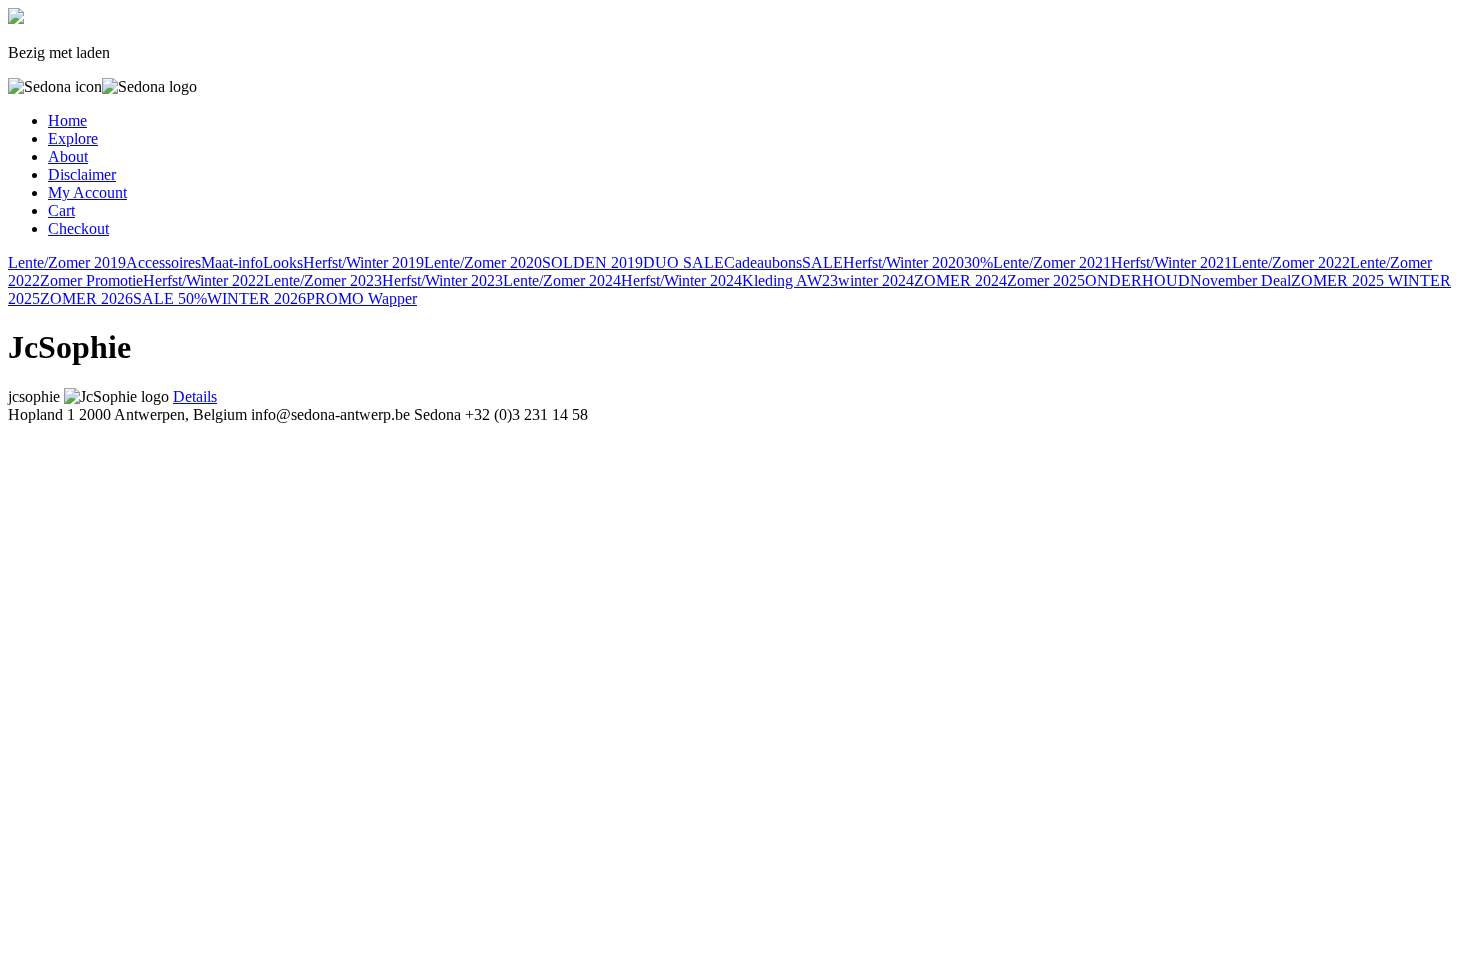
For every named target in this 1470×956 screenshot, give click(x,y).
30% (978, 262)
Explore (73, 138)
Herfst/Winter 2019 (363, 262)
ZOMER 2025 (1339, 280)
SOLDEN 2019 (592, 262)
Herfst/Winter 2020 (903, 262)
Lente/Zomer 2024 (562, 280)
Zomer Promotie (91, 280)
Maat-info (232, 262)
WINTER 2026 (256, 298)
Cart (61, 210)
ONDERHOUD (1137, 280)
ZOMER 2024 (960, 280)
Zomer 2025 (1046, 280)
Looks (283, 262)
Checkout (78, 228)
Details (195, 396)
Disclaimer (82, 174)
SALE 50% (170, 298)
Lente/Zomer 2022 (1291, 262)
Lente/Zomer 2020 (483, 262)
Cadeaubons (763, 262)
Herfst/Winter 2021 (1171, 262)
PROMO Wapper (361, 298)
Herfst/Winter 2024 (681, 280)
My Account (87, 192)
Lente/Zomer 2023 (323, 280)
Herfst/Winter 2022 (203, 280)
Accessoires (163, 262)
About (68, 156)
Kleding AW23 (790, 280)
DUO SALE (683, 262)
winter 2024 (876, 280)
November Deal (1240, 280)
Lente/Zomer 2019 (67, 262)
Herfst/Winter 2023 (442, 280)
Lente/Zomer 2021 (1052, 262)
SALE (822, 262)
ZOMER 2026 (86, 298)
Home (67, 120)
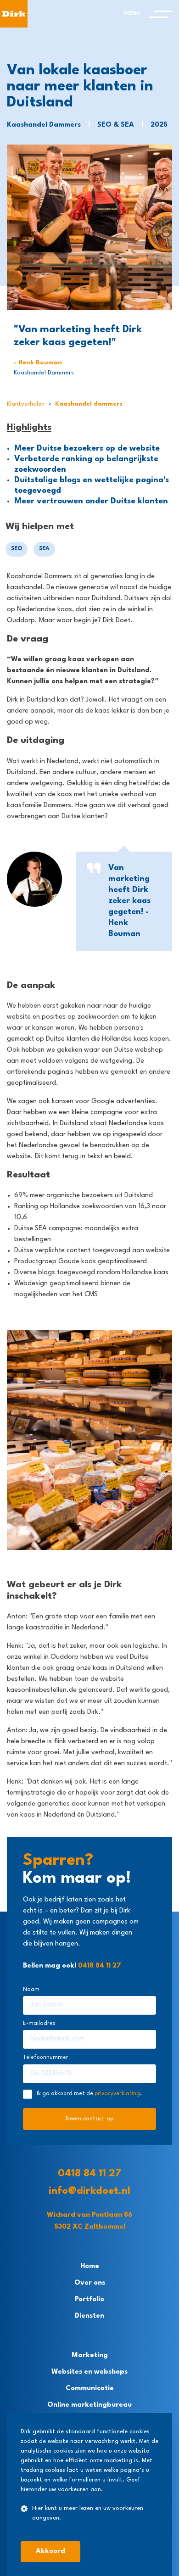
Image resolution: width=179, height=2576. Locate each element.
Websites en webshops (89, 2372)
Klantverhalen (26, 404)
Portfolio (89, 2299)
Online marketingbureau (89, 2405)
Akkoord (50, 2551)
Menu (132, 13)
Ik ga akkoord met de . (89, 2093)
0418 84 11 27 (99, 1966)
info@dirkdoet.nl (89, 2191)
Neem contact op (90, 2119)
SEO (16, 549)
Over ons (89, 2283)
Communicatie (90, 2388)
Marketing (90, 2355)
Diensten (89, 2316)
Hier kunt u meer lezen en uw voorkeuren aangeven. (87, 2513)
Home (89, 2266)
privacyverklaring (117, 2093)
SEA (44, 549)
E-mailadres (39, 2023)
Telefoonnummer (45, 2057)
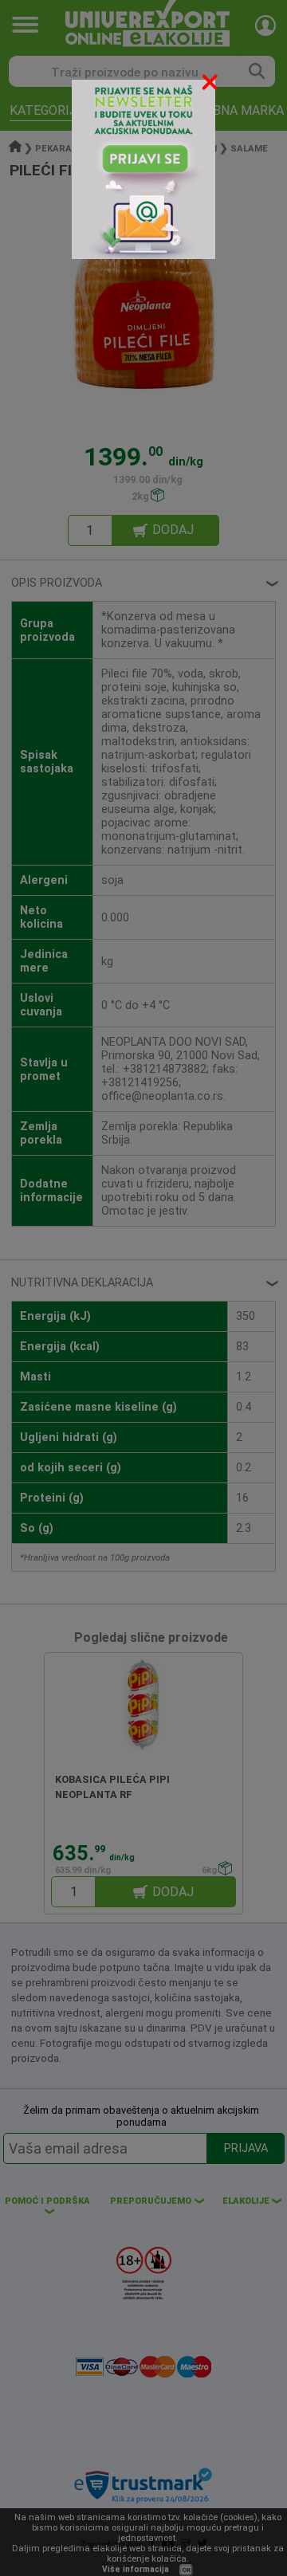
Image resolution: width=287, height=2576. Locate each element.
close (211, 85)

════════════════

* _WORK ITEM_:
Find every line in the records above that contains the word "element", and copy each one.

* _ANSWER TO THE EXERCISE_:
Image resolution: width=179, height=2576. Locate each element.
Image resolution: width=287, height=2576. Locate each element.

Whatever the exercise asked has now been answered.